First, you have to know there are several boards supported by the software.
Those boards use a chip to translate from USB to JTAG commands. The chip is
called stlink and there are 2 versions:
. STLINKv1, present on STM32VL discovery kits,
. STLINKv2, present on STM32L discovery and later kits.

2 different transport layers are used:
. STLINKv1 uses SCSI passthru commands over USB,
. STLINKv2 uses raw USB commands.

It means that if you are using a STM32VL board, you have to install and load
SCSI related software. First, load the sg kernel module:
# modprobe sg

Then, you need to install the package libsgutils2-dev. On Ubuntu:
# sudo apt-get install libsgutils2-dev

LIBUSB is required for both cases.

To run the gdb server, do (you do not need sudo if you have set up
permissions correctly):
$ make -C build && sudo ./build/st-util [/dev/sgX]
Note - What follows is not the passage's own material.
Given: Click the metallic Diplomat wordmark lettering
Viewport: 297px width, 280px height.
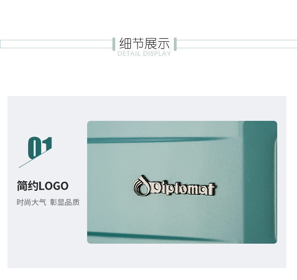Looking at the screenshot, I should pyautogui.click(x=183, y=188).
Currently, the GDB server listening port is hardcoded to 4242:

Then, in gdb:
(gdb) target remote :4242

Have fun!

Resetting the chip from GDB
===========================

You may reset the chip using GDB if you want. You'll need to use `target
extended-remote' command like in this session:
(gdb) target extended-remote localhost:4242
Remote debugging using localhost:4242
0x080007a8 in _startup ()
(gdb) kill
Kill the program being debugged? (y or n) y
(gdb) run
Starting program: /home/whitequark/ST/apps/bally/firmware.elf 

Remember that you can shorten the commands. `tar ext :4242' is good enough
for GDB.

Setting up udev rules
=====================

For convenience, you may install udev rules file, 10-stlink.rules, located
in the root of repository. You will need to copy it to /etc/udev/rules.d,
and then either reboot or execute
$ udevadm control --reload-rules

Udev will now create a /dev/stlink file, which will point at appropriate
/dev/sgX device. Good to not accidentally start debugging your flash drive.

Running programs from SRAM
==========================

You can run your firmware directly from SRAM if you want to. Just link
it at 0x20000000 and do
(gdb) load firmware.elf

It will be loaded, and pc will be adjusted to point to start of the
code, if it is linked correctly (i.e. ELF has correct entry point).

Writing to flash
================

The GDB stub ships with a correct memory map, including the flash area.
If you would link your executable to 0x08000000 and then do
(gdb) load firmware.elf
then it would be written to the memory.


FAQ
===

Q: My breakpoints do not work at all or only work once.

A: Optimizations can cause severe instruction reordering. For example,
if you are doing something like `REG = 0x100;' in a loop, the code may
be split into two parts: loading 0x100 into some intermediate register
and moving that value to REG. When you set up a breakpoint, GDB will
hook to the first instruction, which may be called only once if there are
enough unused registers. In my experience, -O3 causes that frequently.

Q: At some point I use GDB command `next', and it hangs.

A: Sometimes when you will try to use GDB `next' command to skip a loop,
it will use a rather inefficient single-stepping way of doing that.
Set up a breakpoint manually in that case and do `continue'.